Note that internal costs don’t include eng salaries, as engineering and recruiting teams typically draw from different budgets. Hiring stuff is the domain of the recruiting team, and they pay for it out of their pockets… and engineers pay for… engineering stuff.

What’s problematic is that, while being called “cost per hire” this metric actually tells us what recruiting spends rather than what’s actually being spent as a whole. While tracking recruiting spend makes sense for budget planning, this metric, because of its increasingly inaccurate name, often gets pulled into something it ironically wasn’t intended for: figuring out how much the company is actually spending to make hires.

Why does factoring in engineering time matter?

As you saw above, not only is this the way we compute CPH inaccurate because it doesn’t factor in any time or resource expenditure outside the recruiting team (with eng being the biggest one). But, does engineering time really matter?

Yes, it matters a lot, for the following three reasons:

  1. Way more eng time than recruiting time goes into hiring (as you’ll see in this post!)
  2. Eng time is more expensive
  3. Eng time expenditure can vary wildly by channel

To establish that these things are (probably) true, let’s look at a typical eng hiring funnel.1 For the purposes of this exercise, we’ll start the funnel at the recruiter screen and assume that the costs of sourcing candidates are fixed.2

The green arrows are conversion rates between each step (e.g. 50% of people who get offers accept and get hired). The small gray text at the bottom of each box is how long that step takes for an engineer or recruiter (or both, in the case of an onsite). And the black number is how many times that needs to happen to ultimately make 1 hire, based on the green-arrow conversion rates.

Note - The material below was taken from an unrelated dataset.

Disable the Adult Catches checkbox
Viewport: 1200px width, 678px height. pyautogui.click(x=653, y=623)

So, with that in mind, to make one hire, let’s see how much time both eng and recruiting need to spend to make 1 hire and how much that time costs. Note that I’m assuming $100/hour is a decent approximation for recruiting comp and $150/hour is a decent approximation for eng comp.

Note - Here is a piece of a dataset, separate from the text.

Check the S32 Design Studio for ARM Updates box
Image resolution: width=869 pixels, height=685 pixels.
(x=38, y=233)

Is eng time spent on recruiting really that costly?

Based on the funnel above, here’s the breakdown of time spent by both engineering and recruiting to make 1 hire. The parentheticals next to each line of time spent are based on how long that step takes times the number of times it needs to happen.

RECRUITING – 15 total hours
10 hours of recruiter screens (20 screens needed * 30 min per screen)
4 hours of onsites (4 onsites needed * 1 hour per onsite)
1 hour of offers (2 offer calls needed * 30 min per offer call)

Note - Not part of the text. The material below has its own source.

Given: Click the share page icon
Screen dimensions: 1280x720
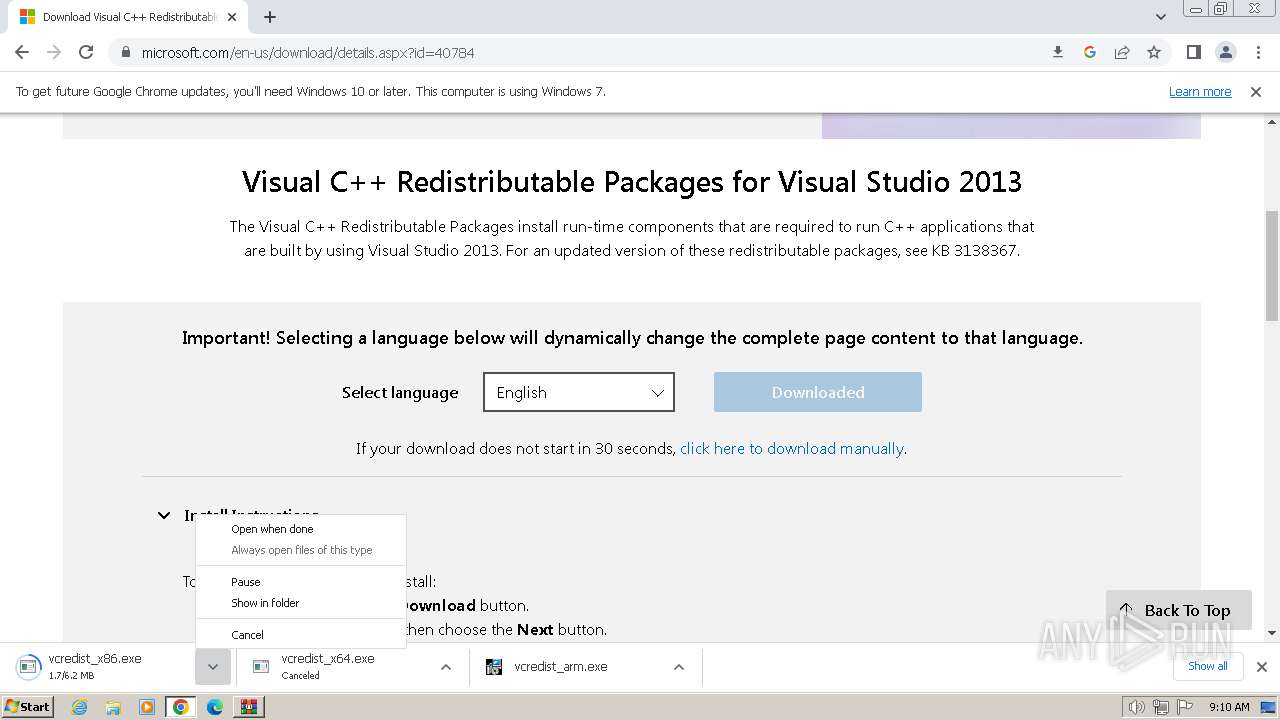Looking at the screenshot, I should pos(1122,52).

To make 1 hire, it takes 15 recruiting hours or $1500.

ENGINEERING – 40 total hours
16 hours of phone screens (16 screens needed * 1 hour per screen)
24 hours of onsites (4 onsites needed * 6 hours per onsite)

For 1 hire, that’s a total of 40 eng hours, and on the face of it, it’s $6,000 of engineering time, but there is one more subtle multiplier on eng time that doesn’t apply to recruiting time that we need to factor in. Every time you interrupt an engineer from their primary job, which is solving problems with code, it takes time to refocus and get back into it. If you’re an engineer, you know this deep in your bones. And if you’re not, interruptions are very likely something you’ve heard your engineering friends decry… because they’re so painful and detrimental to continued productivity. Back when I was writing code on a regular basis, it would take me 15 minutes of staring at my IDE (or, if I’m honest, occasionally reading Hacker News or Reddit) to let my brain ease back into doing work after coming back from an interview. And it would take me 15 minutes before an interview to read a candidate’s resume and get in the mindset of whatever coding or design question I was going to ask. I expect my time windows are pretty typical, so it basically ends up being a half hour of ramping up and back down for every hour spent interviewing.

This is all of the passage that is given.